From the listing below, return every line with the string "plus" in it.
_ _ _ _ _ _ _
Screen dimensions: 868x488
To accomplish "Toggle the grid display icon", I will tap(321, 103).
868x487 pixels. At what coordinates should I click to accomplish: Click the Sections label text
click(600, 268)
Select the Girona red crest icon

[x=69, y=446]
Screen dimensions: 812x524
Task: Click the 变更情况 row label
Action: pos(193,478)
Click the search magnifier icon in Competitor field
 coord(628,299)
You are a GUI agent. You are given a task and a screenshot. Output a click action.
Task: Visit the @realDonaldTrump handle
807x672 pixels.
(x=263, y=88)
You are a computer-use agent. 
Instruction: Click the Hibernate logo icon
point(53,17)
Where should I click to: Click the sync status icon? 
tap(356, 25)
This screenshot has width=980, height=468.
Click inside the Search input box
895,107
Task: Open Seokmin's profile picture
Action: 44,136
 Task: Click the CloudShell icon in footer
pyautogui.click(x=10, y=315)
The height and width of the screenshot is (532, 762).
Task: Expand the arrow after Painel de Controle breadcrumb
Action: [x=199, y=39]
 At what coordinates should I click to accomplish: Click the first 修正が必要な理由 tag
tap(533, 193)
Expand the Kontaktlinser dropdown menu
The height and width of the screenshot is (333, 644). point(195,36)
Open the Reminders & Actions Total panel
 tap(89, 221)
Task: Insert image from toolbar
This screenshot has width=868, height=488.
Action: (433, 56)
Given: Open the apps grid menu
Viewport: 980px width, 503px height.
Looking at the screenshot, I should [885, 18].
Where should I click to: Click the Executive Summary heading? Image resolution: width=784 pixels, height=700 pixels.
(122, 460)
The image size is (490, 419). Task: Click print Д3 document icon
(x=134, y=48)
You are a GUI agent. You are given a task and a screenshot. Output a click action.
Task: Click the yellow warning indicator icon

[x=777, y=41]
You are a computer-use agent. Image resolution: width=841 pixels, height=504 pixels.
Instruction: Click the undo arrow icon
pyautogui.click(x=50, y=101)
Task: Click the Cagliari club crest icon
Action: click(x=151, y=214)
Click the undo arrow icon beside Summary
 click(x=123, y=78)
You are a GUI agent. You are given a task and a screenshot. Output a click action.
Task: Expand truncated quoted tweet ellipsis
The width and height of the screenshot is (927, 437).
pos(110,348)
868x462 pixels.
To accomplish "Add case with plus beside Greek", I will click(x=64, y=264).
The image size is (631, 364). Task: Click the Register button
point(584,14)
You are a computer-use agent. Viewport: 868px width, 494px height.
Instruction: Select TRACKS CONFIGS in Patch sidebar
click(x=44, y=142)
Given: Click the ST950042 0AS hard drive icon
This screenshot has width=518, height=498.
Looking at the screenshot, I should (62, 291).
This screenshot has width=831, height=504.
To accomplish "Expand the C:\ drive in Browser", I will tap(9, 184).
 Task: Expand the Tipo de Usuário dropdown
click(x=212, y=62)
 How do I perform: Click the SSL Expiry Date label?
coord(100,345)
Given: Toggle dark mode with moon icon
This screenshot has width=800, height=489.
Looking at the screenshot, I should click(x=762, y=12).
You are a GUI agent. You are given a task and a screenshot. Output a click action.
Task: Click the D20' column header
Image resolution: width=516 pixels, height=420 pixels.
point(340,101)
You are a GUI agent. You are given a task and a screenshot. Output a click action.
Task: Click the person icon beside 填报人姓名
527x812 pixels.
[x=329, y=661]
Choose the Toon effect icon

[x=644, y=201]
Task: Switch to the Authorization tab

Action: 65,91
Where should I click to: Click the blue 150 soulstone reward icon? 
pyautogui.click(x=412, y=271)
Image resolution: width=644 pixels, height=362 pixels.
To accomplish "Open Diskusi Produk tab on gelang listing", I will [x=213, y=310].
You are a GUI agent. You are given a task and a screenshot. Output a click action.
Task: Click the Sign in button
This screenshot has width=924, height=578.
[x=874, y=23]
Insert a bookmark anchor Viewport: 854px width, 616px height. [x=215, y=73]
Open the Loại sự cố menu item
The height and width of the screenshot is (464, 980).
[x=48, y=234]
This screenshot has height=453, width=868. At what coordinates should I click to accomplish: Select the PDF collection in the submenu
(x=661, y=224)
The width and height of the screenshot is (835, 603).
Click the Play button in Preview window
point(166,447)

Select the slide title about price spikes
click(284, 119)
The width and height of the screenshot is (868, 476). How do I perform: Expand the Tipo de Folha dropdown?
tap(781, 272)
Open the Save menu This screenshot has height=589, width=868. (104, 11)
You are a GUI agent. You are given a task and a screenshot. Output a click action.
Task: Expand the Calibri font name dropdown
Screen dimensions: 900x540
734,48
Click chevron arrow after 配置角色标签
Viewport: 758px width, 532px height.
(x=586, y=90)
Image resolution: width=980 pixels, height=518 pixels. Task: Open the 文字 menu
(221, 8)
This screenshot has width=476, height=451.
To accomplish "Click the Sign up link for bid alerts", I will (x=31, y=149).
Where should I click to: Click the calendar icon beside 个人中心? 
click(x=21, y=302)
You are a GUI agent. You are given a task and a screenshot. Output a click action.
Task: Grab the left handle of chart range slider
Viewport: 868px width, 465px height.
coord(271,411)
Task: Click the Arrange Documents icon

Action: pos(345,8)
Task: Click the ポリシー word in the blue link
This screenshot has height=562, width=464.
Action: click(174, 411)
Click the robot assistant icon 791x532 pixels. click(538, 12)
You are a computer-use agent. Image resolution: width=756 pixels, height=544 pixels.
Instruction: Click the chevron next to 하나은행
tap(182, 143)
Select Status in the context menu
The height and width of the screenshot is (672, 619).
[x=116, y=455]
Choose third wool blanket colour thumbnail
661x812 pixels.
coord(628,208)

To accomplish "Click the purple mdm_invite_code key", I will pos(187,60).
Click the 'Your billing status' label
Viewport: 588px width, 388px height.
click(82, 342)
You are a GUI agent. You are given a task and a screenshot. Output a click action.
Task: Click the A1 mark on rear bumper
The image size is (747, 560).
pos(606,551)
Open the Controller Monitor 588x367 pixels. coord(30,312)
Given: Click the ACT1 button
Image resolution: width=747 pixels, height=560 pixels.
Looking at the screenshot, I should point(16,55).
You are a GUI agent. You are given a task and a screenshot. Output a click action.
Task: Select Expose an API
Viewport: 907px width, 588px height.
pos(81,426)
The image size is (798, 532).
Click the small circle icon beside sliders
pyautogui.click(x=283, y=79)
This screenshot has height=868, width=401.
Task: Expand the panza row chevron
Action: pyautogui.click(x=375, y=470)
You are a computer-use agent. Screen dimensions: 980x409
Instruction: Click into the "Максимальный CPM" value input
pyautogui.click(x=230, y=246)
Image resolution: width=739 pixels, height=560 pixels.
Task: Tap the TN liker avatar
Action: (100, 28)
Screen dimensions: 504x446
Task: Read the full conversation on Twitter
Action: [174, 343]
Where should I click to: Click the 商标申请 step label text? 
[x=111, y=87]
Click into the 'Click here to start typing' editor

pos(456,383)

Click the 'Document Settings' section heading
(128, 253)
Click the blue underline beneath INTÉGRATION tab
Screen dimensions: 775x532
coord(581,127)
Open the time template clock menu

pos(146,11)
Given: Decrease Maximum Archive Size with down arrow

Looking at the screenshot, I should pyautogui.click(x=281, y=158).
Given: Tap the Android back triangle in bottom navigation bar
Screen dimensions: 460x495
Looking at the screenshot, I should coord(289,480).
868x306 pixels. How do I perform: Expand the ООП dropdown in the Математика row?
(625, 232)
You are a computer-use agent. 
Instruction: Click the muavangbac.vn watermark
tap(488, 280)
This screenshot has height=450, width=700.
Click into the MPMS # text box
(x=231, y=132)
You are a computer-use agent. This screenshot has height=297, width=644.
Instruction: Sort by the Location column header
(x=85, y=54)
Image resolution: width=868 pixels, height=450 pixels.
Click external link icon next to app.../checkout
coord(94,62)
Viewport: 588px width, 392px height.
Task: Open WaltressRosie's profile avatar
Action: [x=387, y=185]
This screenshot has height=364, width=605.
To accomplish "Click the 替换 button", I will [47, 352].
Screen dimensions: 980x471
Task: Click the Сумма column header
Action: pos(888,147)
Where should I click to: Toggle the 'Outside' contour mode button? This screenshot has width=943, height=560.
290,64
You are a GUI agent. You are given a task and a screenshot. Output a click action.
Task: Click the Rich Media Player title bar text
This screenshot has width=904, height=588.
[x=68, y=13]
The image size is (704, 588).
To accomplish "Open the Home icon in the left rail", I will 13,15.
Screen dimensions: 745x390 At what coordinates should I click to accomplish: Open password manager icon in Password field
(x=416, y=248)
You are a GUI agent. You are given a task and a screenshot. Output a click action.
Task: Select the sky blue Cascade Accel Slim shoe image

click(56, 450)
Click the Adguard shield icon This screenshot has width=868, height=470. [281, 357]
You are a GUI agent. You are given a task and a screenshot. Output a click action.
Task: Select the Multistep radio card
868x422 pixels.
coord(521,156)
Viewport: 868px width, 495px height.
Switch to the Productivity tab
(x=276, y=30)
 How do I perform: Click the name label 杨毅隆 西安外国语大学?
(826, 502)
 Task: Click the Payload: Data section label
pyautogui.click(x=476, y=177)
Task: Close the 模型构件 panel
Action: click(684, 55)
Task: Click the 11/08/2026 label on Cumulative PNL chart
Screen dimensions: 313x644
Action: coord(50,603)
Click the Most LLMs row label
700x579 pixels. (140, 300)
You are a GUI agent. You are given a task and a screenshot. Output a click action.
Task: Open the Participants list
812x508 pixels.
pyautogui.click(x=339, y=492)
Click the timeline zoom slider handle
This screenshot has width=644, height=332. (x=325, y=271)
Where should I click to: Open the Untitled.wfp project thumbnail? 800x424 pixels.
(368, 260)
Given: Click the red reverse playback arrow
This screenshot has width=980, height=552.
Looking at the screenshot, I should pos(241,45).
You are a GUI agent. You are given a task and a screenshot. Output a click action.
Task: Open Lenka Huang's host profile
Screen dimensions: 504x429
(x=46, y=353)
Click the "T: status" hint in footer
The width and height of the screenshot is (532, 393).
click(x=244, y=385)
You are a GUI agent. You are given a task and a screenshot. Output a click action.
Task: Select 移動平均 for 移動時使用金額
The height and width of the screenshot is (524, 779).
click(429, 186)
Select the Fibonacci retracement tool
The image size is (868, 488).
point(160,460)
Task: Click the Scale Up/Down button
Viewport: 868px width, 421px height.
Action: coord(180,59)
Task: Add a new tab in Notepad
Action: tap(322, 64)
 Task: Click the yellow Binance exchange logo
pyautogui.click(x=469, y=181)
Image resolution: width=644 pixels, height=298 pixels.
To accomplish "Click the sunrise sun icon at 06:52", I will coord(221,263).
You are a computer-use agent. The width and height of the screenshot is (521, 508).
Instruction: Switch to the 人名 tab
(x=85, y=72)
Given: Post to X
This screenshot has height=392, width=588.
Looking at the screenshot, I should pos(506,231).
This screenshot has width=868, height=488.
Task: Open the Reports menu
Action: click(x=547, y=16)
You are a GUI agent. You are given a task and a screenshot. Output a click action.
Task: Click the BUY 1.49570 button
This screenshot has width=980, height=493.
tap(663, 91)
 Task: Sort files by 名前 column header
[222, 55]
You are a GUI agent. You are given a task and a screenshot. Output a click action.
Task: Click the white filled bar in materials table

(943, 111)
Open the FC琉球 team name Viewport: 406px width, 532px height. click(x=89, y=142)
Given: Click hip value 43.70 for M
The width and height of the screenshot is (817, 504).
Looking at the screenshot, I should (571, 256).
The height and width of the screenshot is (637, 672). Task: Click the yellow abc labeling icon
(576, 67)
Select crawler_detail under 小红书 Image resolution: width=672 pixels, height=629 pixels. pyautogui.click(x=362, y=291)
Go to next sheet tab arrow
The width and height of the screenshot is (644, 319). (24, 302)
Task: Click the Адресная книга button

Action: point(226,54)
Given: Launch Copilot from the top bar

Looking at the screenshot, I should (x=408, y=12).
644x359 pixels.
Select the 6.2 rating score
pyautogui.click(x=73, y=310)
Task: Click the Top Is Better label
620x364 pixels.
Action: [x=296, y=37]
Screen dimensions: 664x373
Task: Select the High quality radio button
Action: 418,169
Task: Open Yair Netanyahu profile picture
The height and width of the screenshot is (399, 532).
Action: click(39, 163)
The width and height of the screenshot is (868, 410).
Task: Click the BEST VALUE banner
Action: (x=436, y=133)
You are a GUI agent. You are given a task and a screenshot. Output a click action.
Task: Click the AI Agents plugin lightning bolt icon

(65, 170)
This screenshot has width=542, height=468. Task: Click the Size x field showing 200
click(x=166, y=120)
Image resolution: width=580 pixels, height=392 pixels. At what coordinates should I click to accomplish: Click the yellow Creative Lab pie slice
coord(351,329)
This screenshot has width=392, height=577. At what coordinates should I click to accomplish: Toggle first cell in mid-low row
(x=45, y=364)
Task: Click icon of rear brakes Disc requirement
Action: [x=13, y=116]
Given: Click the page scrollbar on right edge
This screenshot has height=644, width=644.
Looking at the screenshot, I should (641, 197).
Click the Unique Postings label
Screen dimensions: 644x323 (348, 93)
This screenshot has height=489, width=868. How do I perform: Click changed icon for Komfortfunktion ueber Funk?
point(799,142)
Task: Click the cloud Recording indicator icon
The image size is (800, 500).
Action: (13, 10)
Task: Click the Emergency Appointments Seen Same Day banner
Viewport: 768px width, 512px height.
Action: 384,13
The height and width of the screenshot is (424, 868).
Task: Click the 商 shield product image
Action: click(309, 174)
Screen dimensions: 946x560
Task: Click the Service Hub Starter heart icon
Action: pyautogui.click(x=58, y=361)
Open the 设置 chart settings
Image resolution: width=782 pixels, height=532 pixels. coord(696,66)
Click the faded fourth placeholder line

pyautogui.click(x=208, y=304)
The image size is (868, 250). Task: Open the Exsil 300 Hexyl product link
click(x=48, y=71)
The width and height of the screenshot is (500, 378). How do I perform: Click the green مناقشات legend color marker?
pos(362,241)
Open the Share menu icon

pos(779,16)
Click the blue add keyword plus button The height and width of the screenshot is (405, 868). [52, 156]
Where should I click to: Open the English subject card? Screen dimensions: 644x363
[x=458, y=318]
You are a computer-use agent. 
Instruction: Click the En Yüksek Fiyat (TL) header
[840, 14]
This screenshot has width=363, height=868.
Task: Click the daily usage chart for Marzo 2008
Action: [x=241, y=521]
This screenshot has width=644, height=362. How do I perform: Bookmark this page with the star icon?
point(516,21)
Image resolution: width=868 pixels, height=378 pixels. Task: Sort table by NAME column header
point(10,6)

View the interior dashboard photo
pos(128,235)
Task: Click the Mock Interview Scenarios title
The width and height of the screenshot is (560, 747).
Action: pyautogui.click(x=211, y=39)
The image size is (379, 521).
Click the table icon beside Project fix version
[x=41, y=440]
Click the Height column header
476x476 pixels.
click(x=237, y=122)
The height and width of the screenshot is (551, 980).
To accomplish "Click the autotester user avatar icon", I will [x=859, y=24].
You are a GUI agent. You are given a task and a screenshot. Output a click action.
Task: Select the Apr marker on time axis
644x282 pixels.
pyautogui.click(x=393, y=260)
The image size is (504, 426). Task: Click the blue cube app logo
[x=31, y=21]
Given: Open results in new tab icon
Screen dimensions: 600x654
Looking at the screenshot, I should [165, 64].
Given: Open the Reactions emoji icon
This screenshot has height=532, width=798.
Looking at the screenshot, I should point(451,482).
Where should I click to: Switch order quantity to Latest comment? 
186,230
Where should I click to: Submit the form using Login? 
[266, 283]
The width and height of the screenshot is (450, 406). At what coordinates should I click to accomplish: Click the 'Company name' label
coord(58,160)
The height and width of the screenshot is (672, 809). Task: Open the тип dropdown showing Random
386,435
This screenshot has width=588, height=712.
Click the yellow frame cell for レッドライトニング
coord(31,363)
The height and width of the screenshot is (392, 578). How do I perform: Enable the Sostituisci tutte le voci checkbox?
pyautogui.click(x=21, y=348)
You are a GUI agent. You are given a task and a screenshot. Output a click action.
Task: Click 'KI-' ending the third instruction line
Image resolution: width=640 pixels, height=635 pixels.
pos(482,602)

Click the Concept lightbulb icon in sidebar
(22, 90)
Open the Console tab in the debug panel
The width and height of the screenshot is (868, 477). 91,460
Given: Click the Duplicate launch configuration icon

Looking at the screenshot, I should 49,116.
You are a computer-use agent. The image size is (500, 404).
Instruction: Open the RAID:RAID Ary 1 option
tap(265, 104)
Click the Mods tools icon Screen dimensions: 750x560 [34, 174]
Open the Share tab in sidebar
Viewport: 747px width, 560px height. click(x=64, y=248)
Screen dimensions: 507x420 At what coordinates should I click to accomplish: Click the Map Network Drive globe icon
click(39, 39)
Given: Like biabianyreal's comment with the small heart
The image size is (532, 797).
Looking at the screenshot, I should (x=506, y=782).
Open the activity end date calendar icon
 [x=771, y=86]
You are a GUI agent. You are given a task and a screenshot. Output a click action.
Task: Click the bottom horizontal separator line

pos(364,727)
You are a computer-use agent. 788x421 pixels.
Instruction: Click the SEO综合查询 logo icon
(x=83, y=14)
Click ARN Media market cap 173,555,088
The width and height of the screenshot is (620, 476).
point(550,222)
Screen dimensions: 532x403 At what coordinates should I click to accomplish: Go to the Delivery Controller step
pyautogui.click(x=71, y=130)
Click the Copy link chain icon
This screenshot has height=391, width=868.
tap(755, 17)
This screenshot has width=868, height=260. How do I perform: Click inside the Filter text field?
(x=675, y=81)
_ _ _ _ _ _ _
Your solution –
To accomplish "Add case with plus beside Greek", I will click(x=64, y=264).
Click the blue add keyword plus button The height and width of the screenshot is (405, 868). [52, 156]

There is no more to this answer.